Bien que le titulaire soit libre de choisir ses moyens de preuve de l’étendue de l’usage (08/07/2004, T-203/02, Vitafruit, EU:T:2004:225, § 37), il doit néanmoins démontrer la réalité de l’usage commercial de la marque sur le territoire pertinent, au moins dans une mesure suffisante pour dissiper toute éventuelle conviction que cet usage pourrait être purement interne, sporadique ou symbolique.
L’usage sérieux d’une marque ne peut être prouvé par des probabilités ou des suppositions, mais doit être démontré par des preuves solides et objectives d’un usage effectif et suffisant de la marque sur le marché concerné (18/01/2011, T-382/08, VOGUE / VOGUE Portugal, EU:T:2011:9, § 22).
D’après les preuves soumises, il n’est pas clair si et dans quelle mesure les produits ont été mis sur le marché en Italie, après leur arrivée présumée sur le territoire italien. Par conséquent, en l’espèce, la division d’opposition considère que l’opposant n’a pas fourni d’indications suffisantes concernant le lieu et l’étendue de l’usage de la marque antérieure.
Comme expliqué ci-dessus, les facteurs de temps, de lieu, d’étendue et de nature de l’usage sont cumulatifs (05/10/2010, T-92/09, STRATEGI / Stratégies, EU:T:2010:424, § 43). Cela signifie que les preuves doivent fournir des indications suffisantes sur tous ces facteurs pour prouver un usage sérieux. Étant donné qu’au moins le lieu et l’étendue de l’usage n’ont pas été suffisamment établis, il n’est pas nécessaire d’examiner les autres exigences.

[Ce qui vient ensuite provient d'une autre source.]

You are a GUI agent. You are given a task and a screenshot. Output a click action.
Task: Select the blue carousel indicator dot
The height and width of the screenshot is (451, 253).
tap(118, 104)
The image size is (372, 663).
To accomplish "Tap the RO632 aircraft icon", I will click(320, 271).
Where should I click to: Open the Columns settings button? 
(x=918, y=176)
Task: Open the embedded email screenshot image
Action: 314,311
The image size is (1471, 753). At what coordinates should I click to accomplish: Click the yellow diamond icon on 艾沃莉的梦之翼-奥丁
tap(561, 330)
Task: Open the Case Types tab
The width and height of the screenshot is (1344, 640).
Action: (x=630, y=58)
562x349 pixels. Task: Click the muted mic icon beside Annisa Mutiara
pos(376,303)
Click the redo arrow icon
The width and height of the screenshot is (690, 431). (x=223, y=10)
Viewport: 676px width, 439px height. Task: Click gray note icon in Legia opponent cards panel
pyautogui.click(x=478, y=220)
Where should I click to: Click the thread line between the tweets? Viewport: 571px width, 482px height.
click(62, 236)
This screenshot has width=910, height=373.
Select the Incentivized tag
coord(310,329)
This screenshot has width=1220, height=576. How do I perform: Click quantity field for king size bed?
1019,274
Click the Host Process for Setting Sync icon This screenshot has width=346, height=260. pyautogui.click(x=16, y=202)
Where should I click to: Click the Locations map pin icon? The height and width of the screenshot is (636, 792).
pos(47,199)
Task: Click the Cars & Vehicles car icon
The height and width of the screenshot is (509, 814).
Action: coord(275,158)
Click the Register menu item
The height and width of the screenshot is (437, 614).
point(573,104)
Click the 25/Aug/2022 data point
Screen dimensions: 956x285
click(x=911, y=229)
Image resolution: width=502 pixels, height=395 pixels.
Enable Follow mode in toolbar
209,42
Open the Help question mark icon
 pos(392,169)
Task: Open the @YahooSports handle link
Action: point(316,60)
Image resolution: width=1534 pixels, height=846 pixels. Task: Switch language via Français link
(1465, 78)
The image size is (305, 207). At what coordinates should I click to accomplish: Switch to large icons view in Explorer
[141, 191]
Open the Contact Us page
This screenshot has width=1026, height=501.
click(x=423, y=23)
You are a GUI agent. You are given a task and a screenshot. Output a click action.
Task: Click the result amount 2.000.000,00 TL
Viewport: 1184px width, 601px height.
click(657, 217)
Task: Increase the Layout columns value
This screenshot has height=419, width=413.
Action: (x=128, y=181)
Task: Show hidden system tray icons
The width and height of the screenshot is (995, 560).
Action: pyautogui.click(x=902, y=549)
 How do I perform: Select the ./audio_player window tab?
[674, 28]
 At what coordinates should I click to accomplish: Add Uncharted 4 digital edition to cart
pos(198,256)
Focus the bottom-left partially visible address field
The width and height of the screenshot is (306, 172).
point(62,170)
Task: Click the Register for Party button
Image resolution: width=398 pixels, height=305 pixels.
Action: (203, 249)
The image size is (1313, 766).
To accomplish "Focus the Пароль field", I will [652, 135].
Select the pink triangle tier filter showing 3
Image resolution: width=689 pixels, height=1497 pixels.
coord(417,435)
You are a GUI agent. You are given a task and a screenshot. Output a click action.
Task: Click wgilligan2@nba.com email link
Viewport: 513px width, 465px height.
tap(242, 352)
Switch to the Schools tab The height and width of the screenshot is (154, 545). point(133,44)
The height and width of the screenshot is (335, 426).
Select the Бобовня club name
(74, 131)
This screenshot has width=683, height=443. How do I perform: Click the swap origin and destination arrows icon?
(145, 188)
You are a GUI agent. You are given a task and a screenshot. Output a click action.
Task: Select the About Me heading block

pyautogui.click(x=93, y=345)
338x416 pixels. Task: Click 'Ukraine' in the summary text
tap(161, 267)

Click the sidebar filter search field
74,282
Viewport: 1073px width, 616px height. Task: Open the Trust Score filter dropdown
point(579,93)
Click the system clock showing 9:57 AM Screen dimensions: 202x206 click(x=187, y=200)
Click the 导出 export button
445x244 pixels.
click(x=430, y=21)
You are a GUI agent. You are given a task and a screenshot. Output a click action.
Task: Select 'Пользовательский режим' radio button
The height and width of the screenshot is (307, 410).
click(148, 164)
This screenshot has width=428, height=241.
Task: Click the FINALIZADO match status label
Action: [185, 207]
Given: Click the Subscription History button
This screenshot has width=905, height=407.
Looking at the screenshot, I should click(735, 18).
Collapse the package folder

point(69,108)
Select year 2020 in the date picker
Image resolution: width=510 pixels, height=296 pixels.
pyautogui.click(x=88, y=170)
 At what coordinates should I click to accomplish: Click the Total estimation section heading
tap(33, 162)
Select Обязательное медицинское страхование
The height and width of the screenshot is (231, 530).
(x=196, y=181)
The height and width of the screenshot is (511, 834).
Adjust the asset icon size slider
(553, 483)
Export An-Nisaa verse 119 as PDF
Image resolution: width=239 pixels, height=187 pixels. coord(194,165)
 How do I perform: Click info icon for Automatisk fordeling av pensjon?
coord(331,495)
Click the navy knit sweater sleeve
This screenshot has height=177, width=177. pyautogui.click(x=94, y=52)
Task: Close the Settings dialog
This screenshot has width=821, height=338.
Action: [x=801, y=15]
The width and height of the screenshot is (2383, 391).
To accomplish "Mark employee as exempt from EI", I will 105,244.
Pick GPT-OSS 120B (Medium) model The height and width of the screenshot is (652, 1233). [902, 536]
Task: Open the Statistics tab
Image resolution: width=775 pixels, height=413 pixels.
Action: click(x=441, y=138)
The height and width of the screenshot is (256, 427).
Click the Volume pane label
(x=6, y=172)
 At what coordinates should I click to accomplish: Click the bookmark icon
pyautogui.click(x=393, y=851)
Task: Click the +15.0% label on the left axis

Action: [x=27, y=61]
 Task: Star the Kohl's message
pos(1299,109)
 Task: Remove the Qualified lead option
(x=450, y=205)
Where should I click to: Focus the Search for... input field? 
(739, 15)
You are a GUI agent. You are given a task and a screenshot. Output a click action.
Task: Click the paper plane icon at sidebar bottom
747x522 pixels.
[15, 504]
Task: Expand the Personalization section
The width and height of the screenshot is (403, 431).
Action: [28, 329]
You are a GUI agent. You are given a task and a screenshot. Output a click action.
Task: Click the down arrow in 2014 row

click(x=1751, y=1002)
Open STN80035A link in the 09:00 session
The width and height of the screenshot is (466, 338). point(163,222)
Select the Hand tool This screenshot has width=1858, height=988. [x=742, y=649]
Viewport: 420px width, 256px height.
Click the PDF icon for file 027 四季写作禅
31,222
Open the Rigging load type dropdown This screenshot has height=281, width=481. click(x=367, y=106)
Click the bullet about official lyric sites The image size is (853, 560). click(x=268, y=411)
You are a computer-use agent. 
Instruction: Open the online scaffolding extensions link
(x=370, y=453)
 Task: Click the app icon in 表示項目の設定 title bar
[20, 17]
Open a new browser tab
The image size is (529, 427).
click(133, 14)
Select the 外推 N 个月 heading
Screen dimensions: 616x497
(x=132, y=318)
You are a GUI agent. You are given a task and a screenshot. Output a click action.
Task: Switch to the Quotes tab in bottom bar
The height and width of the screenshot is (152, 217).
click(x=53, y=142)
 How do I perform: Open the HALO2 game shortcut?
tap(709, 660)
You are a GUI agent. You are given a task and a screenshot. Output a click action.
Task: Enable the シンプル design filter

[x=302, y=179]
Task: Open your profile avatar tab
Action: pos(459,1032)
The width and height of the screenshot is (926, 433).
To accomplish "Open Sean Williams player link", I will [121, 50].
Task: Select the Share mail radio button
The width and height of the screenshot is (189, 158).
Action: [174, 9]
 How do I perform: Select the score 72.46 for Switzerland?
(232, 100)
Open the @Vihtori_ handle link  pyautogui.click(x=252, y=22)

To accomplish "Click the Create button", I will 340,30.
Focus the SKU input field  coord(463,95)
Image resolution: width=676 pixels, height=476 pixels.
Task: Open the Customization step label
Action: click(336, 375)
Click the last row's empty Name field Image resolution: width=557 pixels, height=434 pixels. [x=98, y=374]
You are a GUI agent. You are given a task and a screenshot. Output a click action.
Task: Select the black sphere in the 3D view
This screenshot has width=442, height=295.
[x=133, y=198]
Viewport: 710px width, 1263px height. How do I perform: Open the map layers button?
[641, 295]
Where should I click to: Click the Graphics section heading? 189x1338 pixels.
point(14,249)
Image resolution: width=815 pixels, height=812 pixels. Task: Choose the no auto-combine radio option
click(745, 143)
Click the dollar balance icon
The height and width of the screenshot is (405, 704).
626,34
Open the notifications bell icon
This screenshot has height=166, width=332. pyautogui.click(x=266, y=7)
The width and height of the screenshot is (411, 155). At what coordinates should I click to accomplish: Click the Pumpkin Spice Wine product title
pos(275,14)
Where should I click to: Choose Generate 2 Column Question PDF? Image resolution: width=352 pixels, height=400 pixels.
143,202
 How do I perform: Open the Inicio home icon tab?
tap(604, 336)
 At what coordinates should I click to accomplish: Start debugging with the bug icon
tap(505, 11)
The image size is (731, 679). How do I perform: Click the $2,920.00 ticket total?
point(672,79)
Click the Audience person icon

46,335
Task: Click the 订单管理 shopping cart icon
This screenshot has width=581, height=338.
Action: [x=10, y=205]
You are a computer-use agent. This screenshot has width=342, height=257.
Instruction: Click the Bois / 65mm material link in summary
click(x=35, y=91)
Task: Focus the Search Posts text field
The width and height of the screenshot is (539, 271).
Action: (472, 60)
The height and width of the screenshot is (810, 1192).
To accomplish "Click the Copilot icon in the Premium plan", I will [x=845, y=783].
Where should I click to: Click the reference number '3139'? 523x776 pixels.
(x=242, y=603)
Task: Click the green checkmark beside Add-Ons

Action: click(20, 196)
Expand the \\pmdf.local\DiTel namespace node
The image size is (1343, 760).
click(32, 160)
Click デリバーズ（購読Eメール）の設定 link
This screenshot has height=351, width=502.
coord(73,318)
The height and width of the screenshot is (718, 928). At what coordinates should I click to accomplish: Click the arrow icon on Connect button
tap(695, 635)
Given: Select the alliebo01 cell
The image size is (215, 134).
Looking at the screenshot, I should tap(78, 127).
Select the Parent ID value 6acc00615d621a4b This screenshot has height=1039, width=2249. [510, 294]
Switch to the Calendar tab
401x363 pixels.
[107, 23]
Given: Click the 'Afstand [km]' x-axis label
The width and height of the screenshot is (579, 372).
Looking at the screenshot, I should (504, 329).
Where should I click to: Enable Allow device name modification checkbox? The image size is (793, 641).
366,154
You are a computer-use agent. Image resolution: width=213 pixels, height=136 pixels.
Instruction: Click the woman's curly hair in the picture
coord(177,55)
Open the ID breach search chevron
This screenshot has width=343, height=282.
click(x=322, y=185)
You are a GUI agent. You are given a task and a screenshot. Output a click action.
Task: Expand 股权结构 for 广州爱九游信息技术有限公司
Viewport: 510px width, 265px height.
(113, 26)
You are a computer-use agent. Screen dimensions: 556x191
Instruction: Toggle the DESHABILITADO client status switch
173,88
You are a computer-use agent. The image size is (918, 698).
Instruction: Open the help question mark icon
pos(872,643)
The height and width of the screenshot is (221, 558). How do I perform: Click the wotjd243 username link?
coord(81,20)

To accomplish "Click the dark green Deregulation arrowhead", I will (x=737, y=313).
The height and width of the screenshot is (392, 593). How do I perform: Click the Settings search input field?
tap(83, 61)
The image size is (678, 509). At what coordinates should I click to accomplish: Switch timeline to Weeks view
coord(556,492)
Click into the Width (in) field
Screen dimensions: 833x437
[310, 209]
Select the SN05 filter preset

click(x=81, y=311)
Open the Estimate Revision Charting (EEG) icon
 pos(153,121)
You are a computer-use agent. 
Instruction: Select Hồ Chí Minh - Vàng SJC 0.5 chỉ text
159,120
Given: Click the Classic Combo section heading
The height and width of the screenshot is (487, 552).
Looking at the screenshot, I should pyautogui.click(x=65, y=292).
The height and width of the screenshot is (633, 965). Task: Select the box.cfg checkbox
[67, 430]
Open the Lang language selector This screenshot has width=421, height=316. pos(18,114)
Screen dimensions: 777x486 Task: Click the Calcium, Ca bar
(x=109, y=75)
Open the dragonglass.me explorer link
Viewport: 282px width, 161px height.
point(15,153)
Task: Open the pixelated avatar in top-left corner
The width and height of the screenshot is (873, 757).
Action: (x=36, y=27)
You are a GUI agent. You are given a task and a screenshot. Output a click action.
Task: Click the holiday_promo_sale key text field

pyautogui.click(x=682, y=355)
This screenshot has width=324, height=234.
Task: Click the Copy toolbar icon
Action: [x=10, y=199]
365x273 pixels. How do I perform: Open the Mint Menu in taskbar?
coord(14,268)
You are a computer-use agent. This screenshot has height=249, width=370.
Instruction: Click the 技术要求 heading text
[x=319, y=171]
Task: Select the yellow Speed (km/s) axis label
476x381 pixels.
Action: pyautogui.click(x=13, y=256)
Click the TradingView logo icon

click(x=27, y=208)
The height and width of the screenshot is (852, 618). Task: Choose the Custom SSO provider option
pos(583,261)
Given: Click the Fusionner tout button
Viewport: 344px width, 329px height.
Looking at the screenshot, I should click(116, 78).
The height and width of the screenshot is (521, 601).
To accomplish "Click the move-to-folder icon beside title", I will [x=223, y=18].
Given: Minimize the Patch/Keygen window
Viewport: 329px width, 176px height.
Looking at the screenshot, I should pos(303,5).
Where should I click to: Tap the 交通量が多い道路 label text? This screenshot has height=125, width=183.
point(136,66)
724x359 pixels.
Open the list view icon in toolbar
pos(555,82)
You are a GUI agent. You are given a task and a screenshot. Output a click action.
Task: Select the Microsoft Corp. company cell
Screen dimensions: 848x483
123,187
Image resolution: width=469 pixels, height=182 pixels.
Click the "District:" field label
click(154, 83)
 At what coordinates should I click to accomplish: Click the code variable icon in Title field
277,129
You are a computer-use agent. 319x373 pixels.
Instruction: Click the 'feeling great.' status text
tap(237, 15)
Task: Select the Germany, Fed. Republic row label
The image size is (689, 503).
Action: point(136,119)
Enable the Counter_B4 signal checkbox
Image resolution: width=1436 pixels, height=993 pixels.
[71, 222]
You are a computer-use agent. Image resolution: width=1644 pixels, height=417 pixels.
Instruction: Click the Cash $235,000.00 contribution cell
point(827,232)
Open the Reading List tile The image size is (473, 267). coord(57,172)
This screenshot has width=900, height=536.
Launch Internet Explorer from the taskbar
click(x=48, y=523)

Décision sur opposition n° B 3 209 238 Page 6 sur 6
La division d’opposition conclut que les preuves fournies par l’opposant sont insuffisantes pour prouver que la marque antérieure a fait l’objet d’un usage sérieux sur le territoire pertinent. Par conséquent, l’opposition doit être rejetée conformément à l’article 47, paragraphes 2 et 3, du RMCUE et à l’article 10, paragraphe 2, du RMCUED.
FRAIS
Conformément à l’article 109, paragraphe 1, du RMCUE, la partie qui succombe dans une procédure d’opposition doit supporter les frais et dépens exposés par l’autre partie.
Étant donné que l’opposant est la partie qui succombe, il doit supporter les frais exposés par le demandeur au cours de la présente procédure.
Conformément à l’article 109, paragraphe 7, du RMCUE et à l’article 18, paragraphe 1, sous c), i), du RMCUEIM, les frais à payer au demandeur sont les frais de représentation, qui sont fixés sur la base du taux maximal y prévu.
La division d’opposition
Fernando AZCONA DELGADO Zuzanna STOJKOWICZ Cynthia DEN DEKKER
Conformément à l’article 67 du RMCUE, toute partie à laquelle la présente décision fait grief peut former un recours contre celle-ci. Conformément à l’article 68 du RMCUE, l’acte de recours doit être déposé par écrit auprès de l’Office dans un délai de deux mois à compter de la date de notification de la présente décision. Il doit être déposé dans la langue de la procédure dans laquelle la décision faisant l’objet du recours a été rendue. En outre, un mémoire exposant les motifs du recours doit être déposé dans un délai de quatre mois à compter de la même date. L’acte de recours n’est réputé déposé qu’après paiement de la taxe de recours de 720 EUR.